First, use binary logit model to find the trips when there is only car and bus. Then, again use binary logit model to find the trips when there is only car and train. Finally compare both and see which alternative carry maximum trips.
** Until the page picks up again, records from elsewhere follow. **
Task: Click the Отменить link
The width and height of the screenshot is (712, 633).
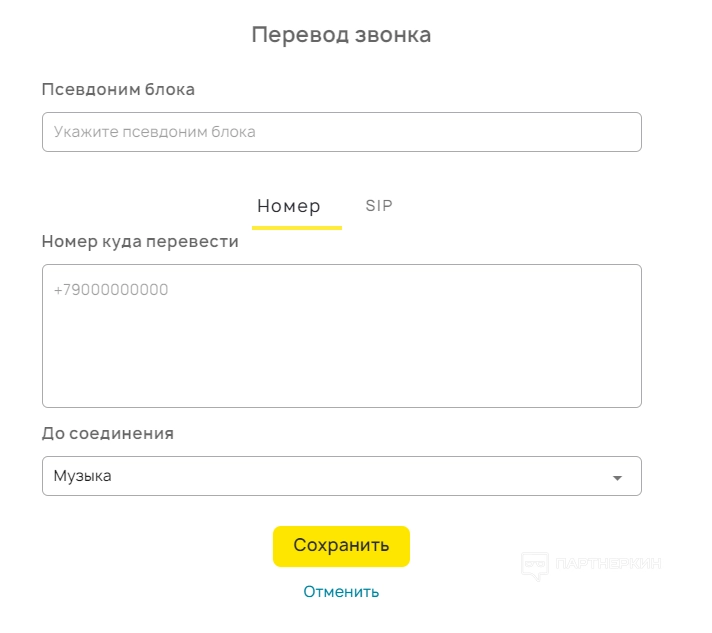Action: click(x=341, y=591)
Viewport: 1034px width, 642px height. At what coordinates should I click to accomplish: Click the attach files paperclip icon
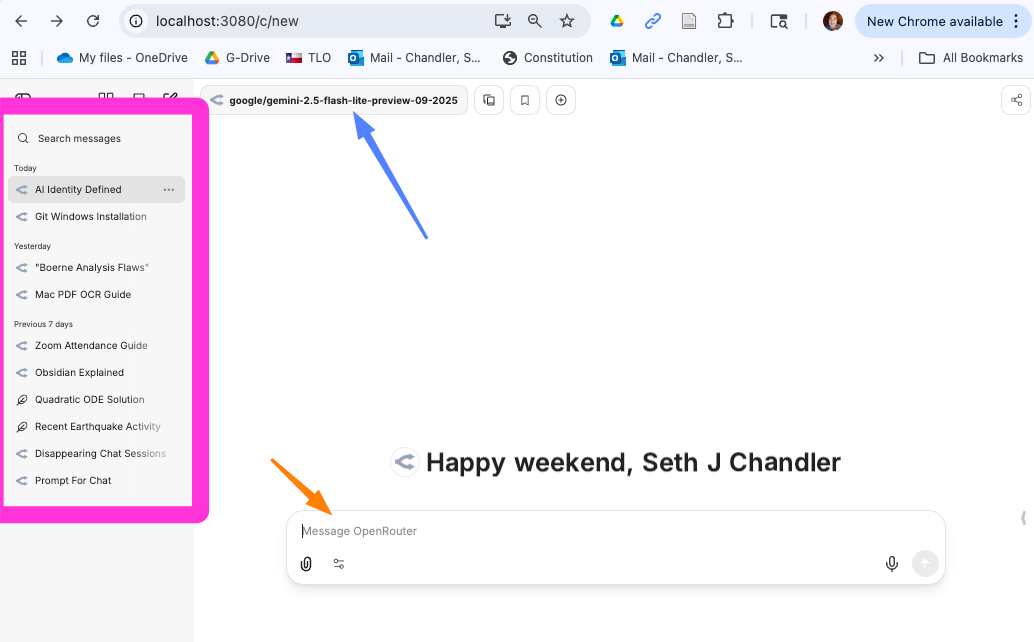click(306, 564)
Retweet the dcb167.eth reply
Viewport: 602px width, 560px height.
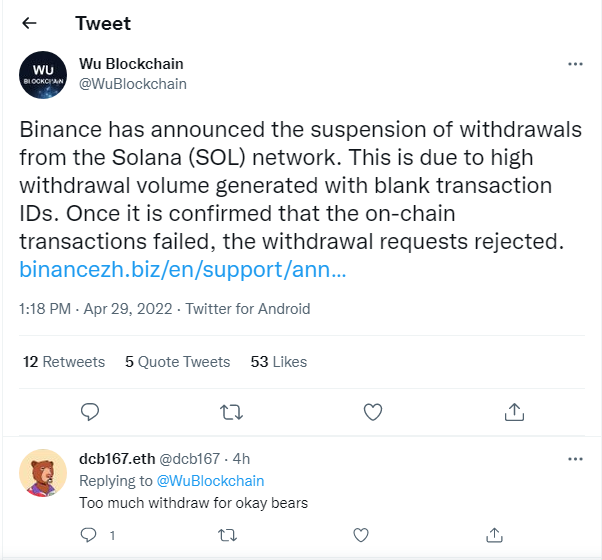[227, 535]
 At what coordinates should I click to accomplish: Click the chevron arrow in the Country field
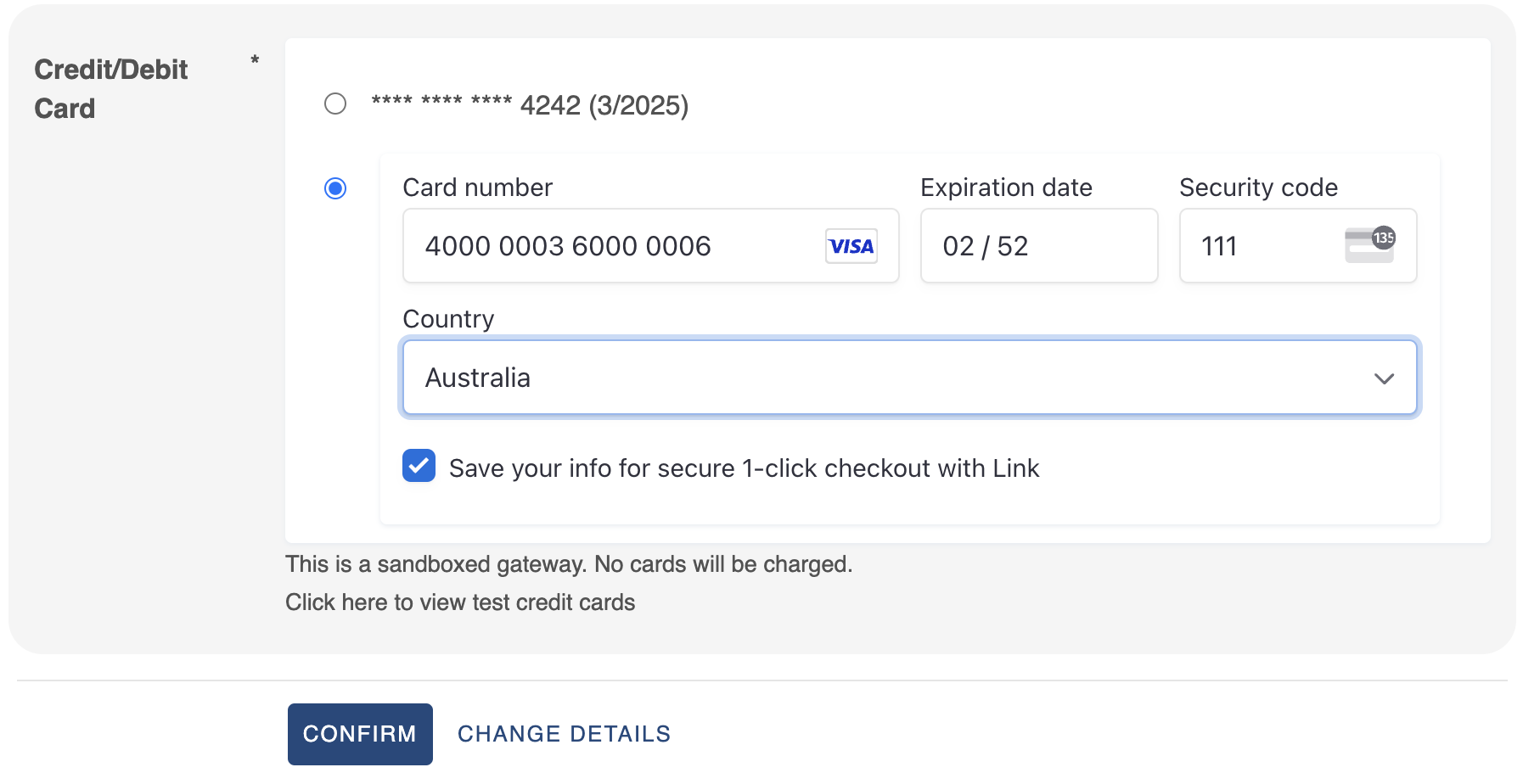1384,378
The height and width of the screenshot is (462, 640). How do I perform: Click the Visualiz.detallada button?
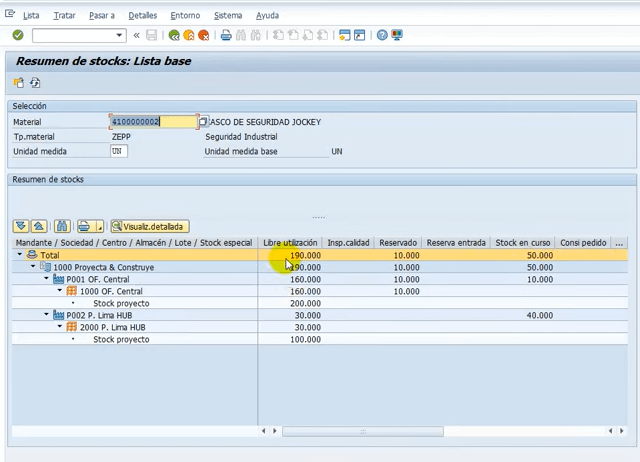coord(150,226)
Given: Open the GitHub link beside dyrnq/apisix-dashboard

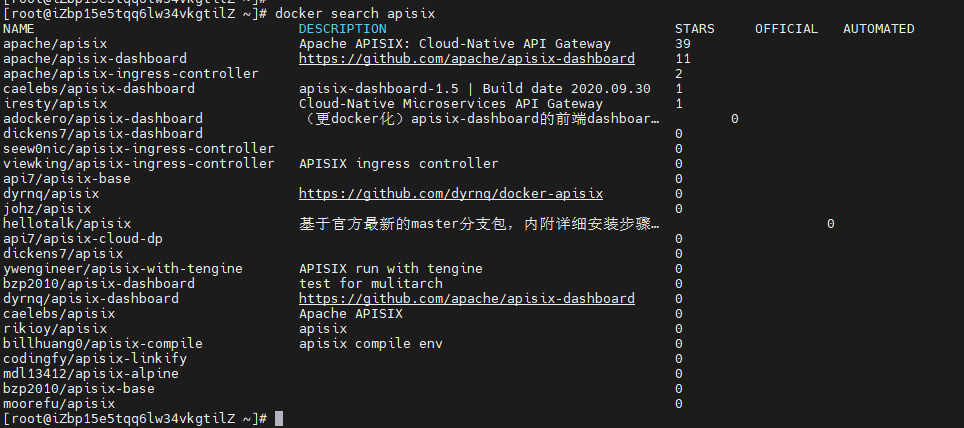Looking at the screenshot, I should coord(466,299).
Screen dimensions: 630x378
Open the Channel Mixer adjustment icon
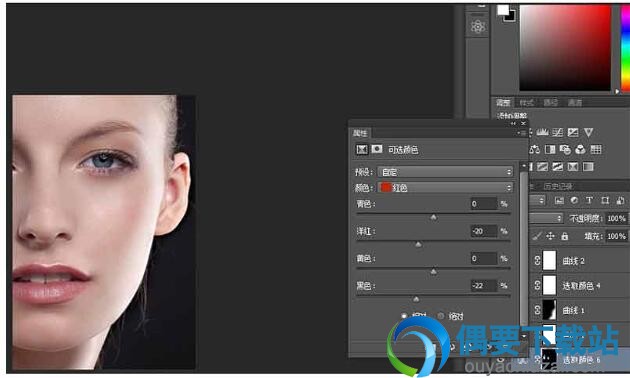pos(580,149)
Cost of travel by car= $c_{car}=0.05\times25+0.2\times22+0.2\times6$ = 6.85

Cost of travel by bus= $c_{bus}=0.05\times35+0.04\times8+0.07\times6+0.2\times8$ = 4.09

Cost of travel by trai= $c_{train}=0.05\times17+0.04\times14+0.07\times5+0.2\times6$ = 2.96

Case 1: Considering introduction of bus, Probability of choosing car, $p_{ij}^{car} = \frac{e^{-6.85}}{{e^{-6.85}+e^{-4.09}}}$ = 0.059

Probability of choosing bus, $p_{ij}^{bus} =\frac{e^{-4.09}}{{e^{-6.85}+e^{-4.09}}}$ = 0.9403

Case 2: Considering introduction of train, Probability of choosing car $p_{ij}^{car} = \frac{e^{-6.85}}{{e^{-6.85}+e^{-2.96}}}$ = 0.02003

Probability of choosing train $p_{ij}^{train} = \frac{e^{-2.96}}{{e^{-6.85}+e^{-2.96}}}$ = 0.979

Trips carried by each mode

Case 1: $T_{ij}^{car}$ = 4200$\times$0.0596 = 250.32 $T_{ij}^{bus}$ = 4200$\times$0.9403 = 3949.546

Case 2: $T_{ij}^{car}$ = 4200$\times$0.02 = 84.00 $T_{ij}^{train}$ = 4200$\times$0.979 = 4115.8

Hence train will attract more trips, if it is introduced.